İstenen: Varlık Fonu yazısında "Toker, 12 Ağustos" sözlerinden "bir girişimciyle anlaşmış." sözlerine kadar her şeyi, "girişimciyle" yerine "yatırımcıyla" koyarak düzenleyin ve yeniden yazın.

Çiğdem Toker, Türkiye Varlık Fonu operasyonunun 'asıl' yüzünü yazdı: Denetimsizliğin bedeli

Çiğdem Toker, Türkiye Varlık Fonu operasyonunun 'asıl' yüzünü yazdı: Denetimsizliğin bedeli
T24 yazarı Çiğdem Toker, yakın zamanda bir operasyon yaşanan Türkiye Varlık Fonu’nun Sayıştay denetimi dışında olduğunu hatırlatarak, “Eğer Sayıştay denetimine tabii olsaydı, bu olup bitenler dört yıl sonra değil, ertesi yılın Sayıştay raporunda yer alabilirdi” dedi.

Türkiye Varlık Fonu (TVF), bu günlerde yolsuzluk operasyonuyla gündemde. Devlet Denetleme Kurulu’nun gizli olarak yürüttüğü soruşturmanın ardından eski Varlık Fonu Başkanı Mehmet Bostan ile Mineks Uluslararası Sermaye ve Yatırım Danışmanlığı şirketinin başkanı Bülent Göktuna tutuklanmıştı. 25 milyar dolarlık bir açık olduğu iddia edilirken, T24 yazarı Çiğdem Toker, Bostan ile Göktuna'nın tutuklanmasıyla ilgili iddiaları dört sene önce yazdığını belirterek, Türkiye Varlık Fonu’nun Sayıştay denetimi dışında bırakılmasına dikkat çekti.

Toker, 12 Ağustos 2019 tarihli Sözcü gazetesinde yayımlanan "75 milyar dolarlık bir Varlık Fonu öyküsü" başlıklı yazısından ilgili bölümü paylaştı:

"Kamu sermayeli banka ve kuruluşların ibretlik manzarasına bakarken ulaştığım bir bilgi Varlık Fonu'nun varlık gösteremeyişine biraz ışık tutuyor.

Yüzde 3 faizle 75 milyar dolar

Meğer TVF, kurulduktan kısa süre sonra, Türkiye'ye yüklü bir finansman sağlayacağını taahhüt eden bir girişimciyle anlaşmış.

Yurtdışı bağlantıları çok güçlü olan girişimci, TVF'ye dünya piyasalarındaki emeklilik, aile, sigorta ve yatırım fonları ve vakıf fonları yönetimindeki kaynakları "Yüzde 3 vade ve 35 yıl vadeyle Türkiye'ye getiririm" demiş.

Garanti olarak da TVF bünyesindeki varlıkların temettü geliri gösterilecekmiş.

Kayıtlı bilgiler:

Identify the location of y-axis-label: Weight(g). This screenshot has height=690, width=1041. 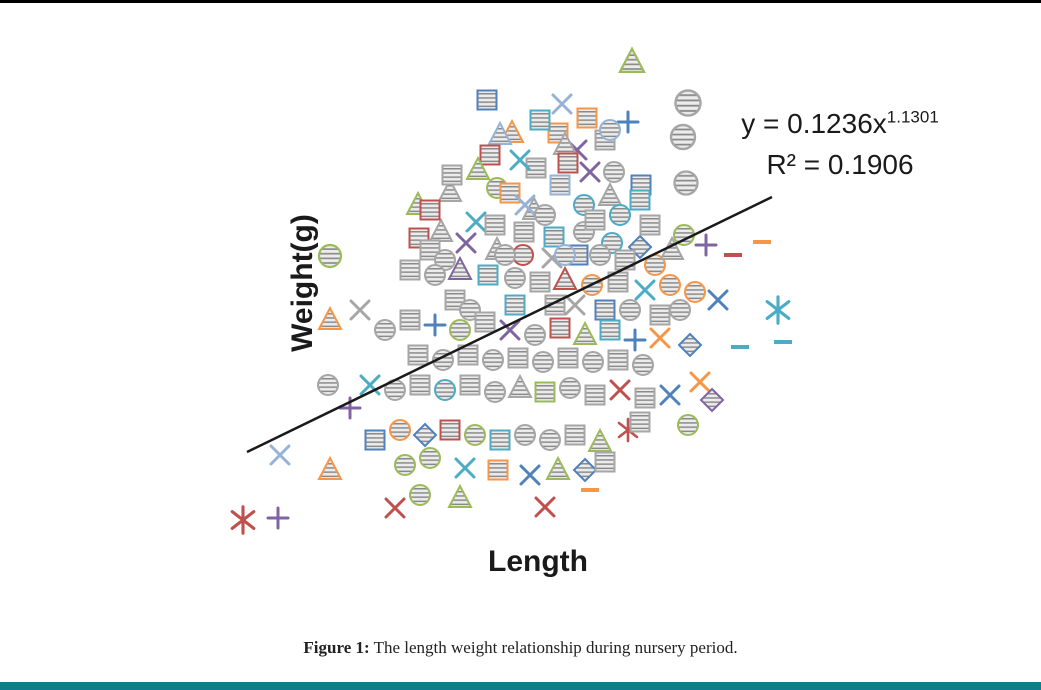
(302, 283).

* * *

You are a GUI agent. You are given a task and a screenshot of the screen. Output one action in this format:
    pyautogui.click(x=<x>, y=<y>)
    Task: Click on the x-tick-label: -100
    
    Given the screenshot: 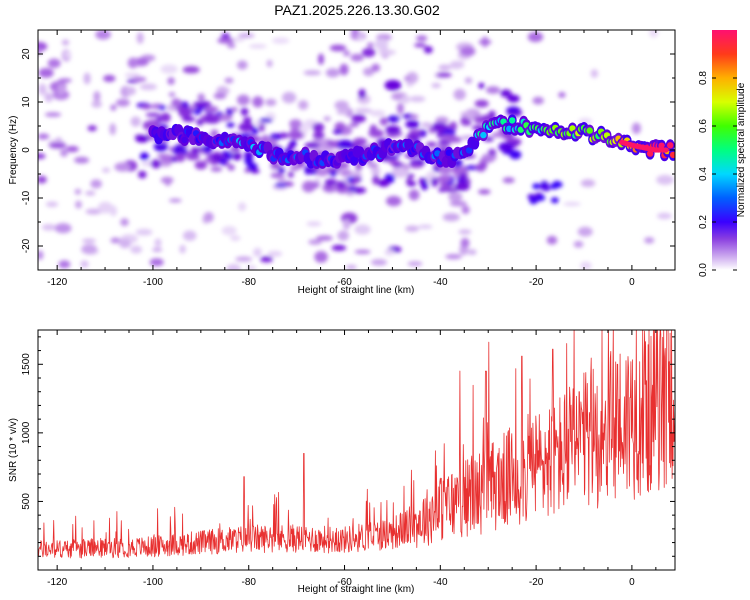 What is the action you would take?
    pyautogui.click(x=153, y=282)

...

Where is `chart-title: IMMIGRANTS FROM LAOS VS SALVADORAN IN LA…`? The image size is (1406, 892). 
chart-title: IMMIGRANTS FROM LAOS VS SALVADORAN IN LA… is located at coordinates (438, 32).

Yanıt:
Toker, 12 Ağustos 2019 tarihli Sözcü gazetesinde yayımlanan "75 milyar dolarlık bir Varlık Fonu öyküsü" başlıklı yazısından ilgili bölümü paylaştı:

"Kamu sermayeli banka ve kuruluşların ibretlik manzarasına bakarken ulaştığım bir bilgi Varlık Fonu'nun varlık gösteremeyişine biraz ışık tutuyor.

Yüzde 3 faizle 75 milyar dolar

Meğer TVF, kurulduktan kısa süre sonra, Türkiye'ye yüklü bir finansman sağlayacağını taahhüt eden bir yatırımcıyla anlaşmış.